* Problem statement *
Could you output the entire listing without altering anything?

________________________

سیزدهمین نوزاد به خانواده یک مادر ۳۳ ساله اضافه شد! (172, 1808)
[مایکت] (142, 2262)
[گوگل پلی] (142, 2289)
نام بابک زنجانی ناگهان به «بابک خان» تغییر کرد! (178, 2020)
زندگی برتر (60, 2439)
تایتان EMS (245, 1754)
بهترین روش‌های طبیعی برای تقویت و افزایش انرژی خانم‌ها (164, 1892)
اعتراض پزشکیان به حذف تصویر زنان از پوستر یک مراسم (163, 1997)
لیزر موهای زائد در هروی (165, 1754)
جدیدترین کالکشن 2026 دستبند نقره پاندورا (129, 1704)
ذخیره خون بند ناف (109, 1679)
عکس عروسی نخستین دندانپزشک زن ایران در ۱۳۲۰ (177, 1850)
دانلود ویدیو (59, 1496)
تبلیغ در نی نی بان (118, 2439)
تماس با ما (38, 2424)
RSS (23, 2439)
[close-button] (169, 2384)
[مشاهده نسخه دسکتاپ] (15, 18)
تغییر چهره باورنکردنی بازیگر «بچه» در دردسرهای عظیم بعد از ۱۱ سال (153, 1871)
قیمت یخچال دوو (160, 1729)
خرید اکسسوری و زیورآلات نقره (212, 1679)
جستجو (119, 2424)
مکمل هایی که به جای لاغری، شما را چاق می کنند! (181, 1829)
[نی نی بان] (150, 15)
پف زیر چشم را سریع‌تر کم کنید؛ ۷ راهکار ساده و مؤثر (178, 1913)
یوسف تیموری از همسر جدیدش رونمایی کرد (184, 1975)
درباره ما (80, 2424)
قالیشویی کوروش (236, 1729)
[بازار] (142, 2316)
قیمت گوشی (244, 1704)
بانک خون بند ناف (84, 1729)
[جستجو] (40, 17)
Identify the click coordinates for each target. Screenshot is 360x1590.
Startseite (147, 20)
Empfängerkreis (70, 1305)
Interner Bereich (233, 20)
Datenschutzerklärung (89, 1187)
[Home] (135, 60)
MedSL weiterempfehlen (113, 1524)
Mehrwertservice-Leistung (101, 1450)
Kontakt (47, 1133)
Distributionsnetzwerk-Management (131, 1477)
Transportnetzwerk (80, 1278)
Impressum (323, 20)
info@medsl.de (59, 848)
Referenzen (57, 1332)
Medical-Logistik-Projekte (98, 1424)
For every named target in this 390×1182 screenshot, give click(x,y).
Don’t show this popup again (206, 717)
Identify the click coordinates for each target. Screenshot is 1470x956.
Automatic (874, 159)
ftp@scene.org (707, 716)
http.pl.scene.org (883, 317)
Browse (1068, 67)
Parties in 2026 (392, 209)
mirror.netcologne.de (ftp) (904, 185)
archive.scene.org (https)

________________________

* Expected output *
سیزدهمین نوزاد به خانواده یک مادر ۳۳ ساله اضافه شد! (172, 1808)
[مایکت] (142, 2262)
[گوگل پلی] (142, 2289)
نام بابک زنجانی ناگهان به «بابک خان» تغییر کرد! (178, 2020)
زندگی برتر (60, 2439)
تایتان EMS (245, 1754)
بهترین روش‌های طبیعی برای تقویت و افزایش انرژی خانم‌ها (164, 1892)
اعتراض پزشکیان به حذف تصویر زنان از پوستر یک مراسم (163, 1997)
لیزر موهای زائد در هروی (165, 1754)
جدیدترین کالکشن 2026 دستبند نقره پاندورا (129, 1704)
ذخیره خون بند ناف (109, 1679)
عکس عروسی نخستین دندانپزشک زن ایران در ۱۳۲۰ (177, 1850)
دانلود ویدیو (59, 1496)
تبلیغ در نی نی بان (118, 2439)
تماس با ما (38, 2424)
RSS (23, 2439)
[close-button] (169, 2384)
[مشاهده نسخه دسکتاپ] (15, 18)
تغییر چهره باورنکردنی بازیگر «بچه» در دردسرهای عظیم بعد از ۱۱ سال (153, 1871)
قیمت یخچال دوو (160, 1729)
خرید اکسسوری و زیورآلات نقره (212, 1679)
جستجو (119, 2424)
مکمل هایی که به جای لاغری، شما را چاق می کنند! (181, 1829)
[نی نی بان] (150, 15)
پف زیر چشم را سریع‌تر کم کنید؛ ۷ راهکار ساده و مؤثر (178, 1913)
یوسف تیموری از همسر جدیدش رونمایی کرد (184, 1975)
درباره ما (80, 2424)
قالیشویی کوروش (236, 1729)
[بازار] (142, 2316)
قیمت گوشی (244, 1704)
بانک خون بند ناف (84, 1729)
[جستجو] (40, 17)
Identify the click coordinates for each target. Screenshot is 360x1590.
Startseite (147, 20)
Empfängerkreis (70, 1305)
Interner Bereich (233, 20)
Datenschutzerklärung (89, 1187)
[Home] (135, 60)
MedSL weiterempfehlen (113, 1524)
Mehrwertservice-Leistung (101, 1450)
Kontakt (47, 1133)
Distributionsnetzwerk-Management (131, 1477)
Transportnetzwerk (80, 1278)
Impressum (323, 20)
info@medsl.de (59, 848)
Referenzen (57, 1332)
Medical-Logistik-Projekte (98, 1424)
For every named target in this 390×1182 screenshot, give click(x,y).
Don’t show this popup again (206, 717)
Identify the click coordinates for each target. Screenshot is 1470x956.
Automatic (874, 159)
ftp@scene.org (707, 716)
http.pl.scene.org (883, 317)
Browse (1068, 67)
Parties in 2026 (392, 209)
mirror.netcologne.de (ftp) (904, 185)
archive.scene.org (https)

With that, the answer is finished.